Strona główna

Ostatnia kadencja w senacie

Ostatnia kadencja w senacie

2014-04-05 11:14:32  |  Tekst i fot. mz

Dziś mija 25 lat od zakończenia obrad okrągłego stołu. Ta rocznica był okazją do podsumowania ćwierćwiecza wolności. Gościem spotkania zorganizowanego  przez lokalne struktury Platformy Obywatelskiej był wicemarszałek senatu Jan Wyrowiński, w latach 80. działacz Solidarności.

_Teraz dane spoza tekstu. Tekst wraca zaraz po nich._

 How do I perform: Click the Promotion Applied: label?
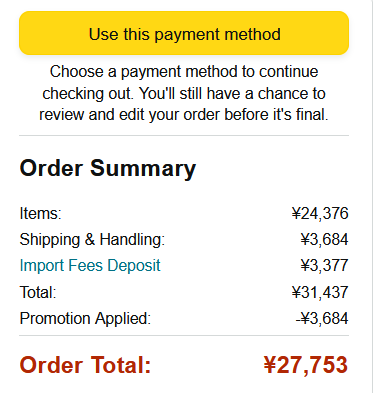(x=85, y=318)
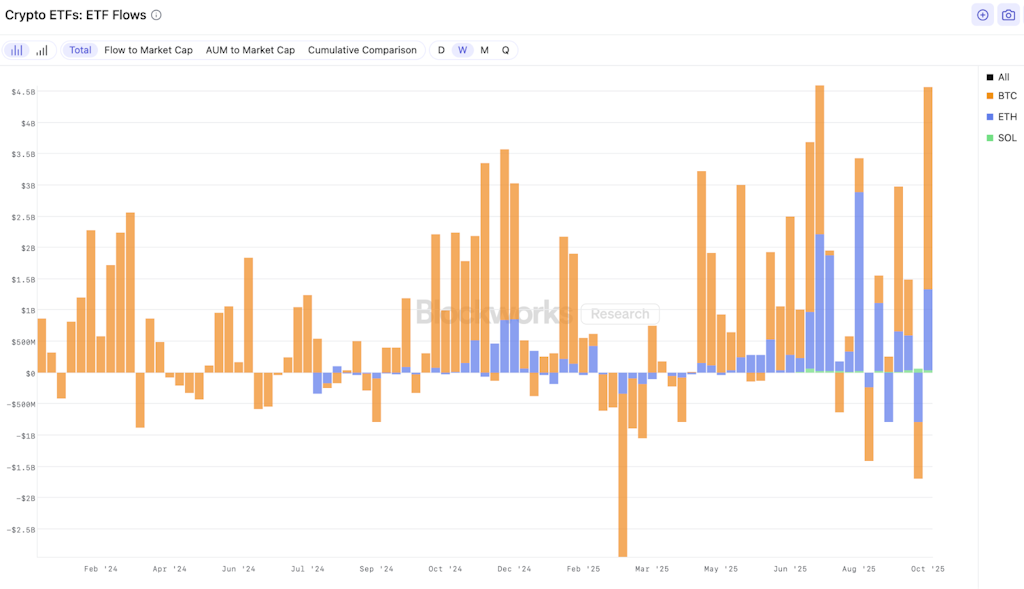Viewport: 1024px width, 589px height.
Task: Toggle the SOL series in legend
Action: coord(1007,138)
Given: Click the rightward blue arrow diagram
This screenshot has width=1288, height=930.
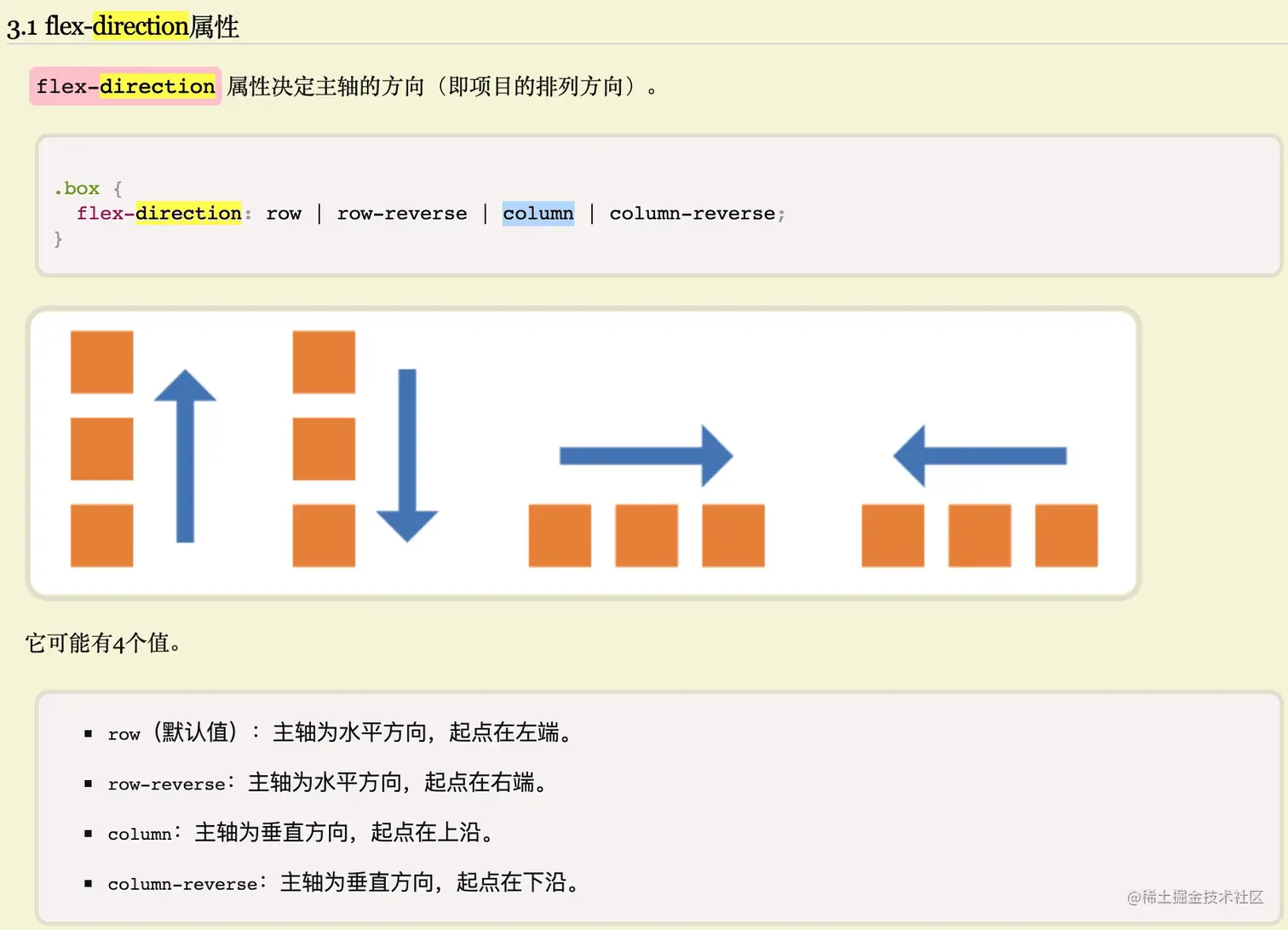Looking at the screenshot, I should pos(645,456).
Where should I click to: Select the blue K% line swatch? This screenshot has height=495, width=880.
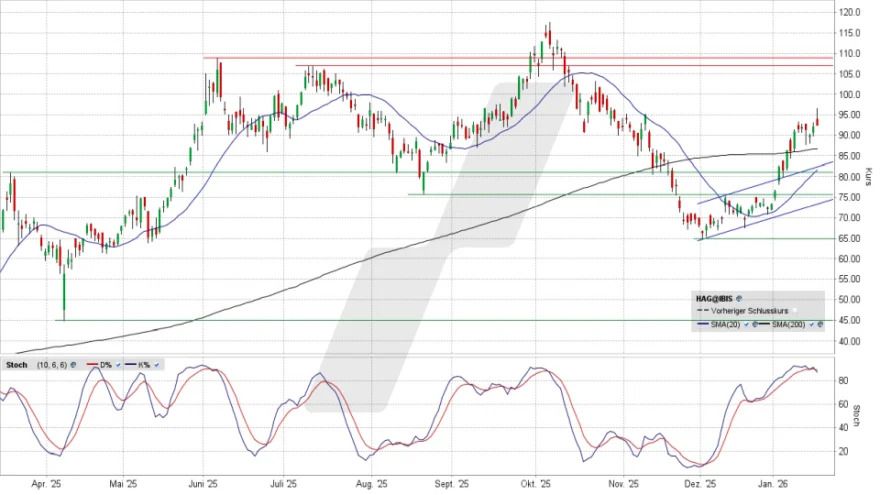point(132,365)
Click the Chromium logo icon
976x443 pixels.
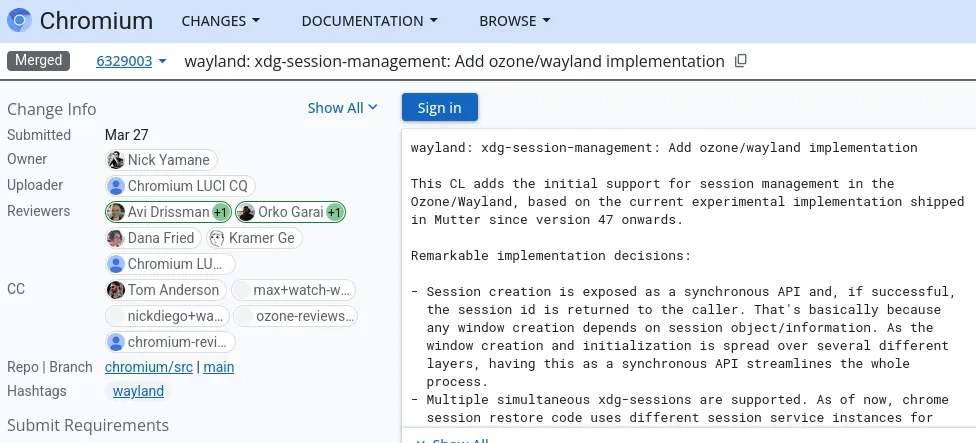pyautogui.click(x=20, y=20)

Piątkowa wizyta (4.04) w pewnym sensie miała charakter sentymentalny. Jan Wyrowiński urodził się w Brusach, gdzie chodził do szkoły podstawowej. Potem uczęszczał do chojnickiego liceum. Następnie był Gdańsk, Toruń, wreszcie Warszawa, bo przez kilka kadnecji zasiadał w sejmowych, a następnie senackich ławach. - Czuję się mocno związany z Kaszubami i Pomorzem. Zawsze staram się pamiętać o korzeniach – podkreśla wicemarszałek senatu. To jednak jego ostatnia kadencja, bo – jak sam przyznaje, nie może się już odnaleźć w wielkiej polityce, która wdziera się wszędzie coraz brutalniej. - Chcę się z niej wycofać. To moja ostatnia kadencja. Więcej można zrobić oddolnie i poczuć siłę wspólnoty – deklaruje Jan Wyrowiński. Zwraca też uwagę na różnice między pracą w sejmie a senacie. W tym ostatnim polityka ma inny wymiar. - Nie skaczemy sobie do oczu. Nie ma kamer i dziennikarzy. Pod tym względem senat jest skuteczniejszy – zauważa polityk. Wyraża też nadzieję, że przygotowywany projekt nowelizacji ustawy o kombatantach zostanie przyjęty jeszcze przed 4 czerwca, czyli w rocznicę pierwszych częściowo wolnych wyborów parlamentarnych.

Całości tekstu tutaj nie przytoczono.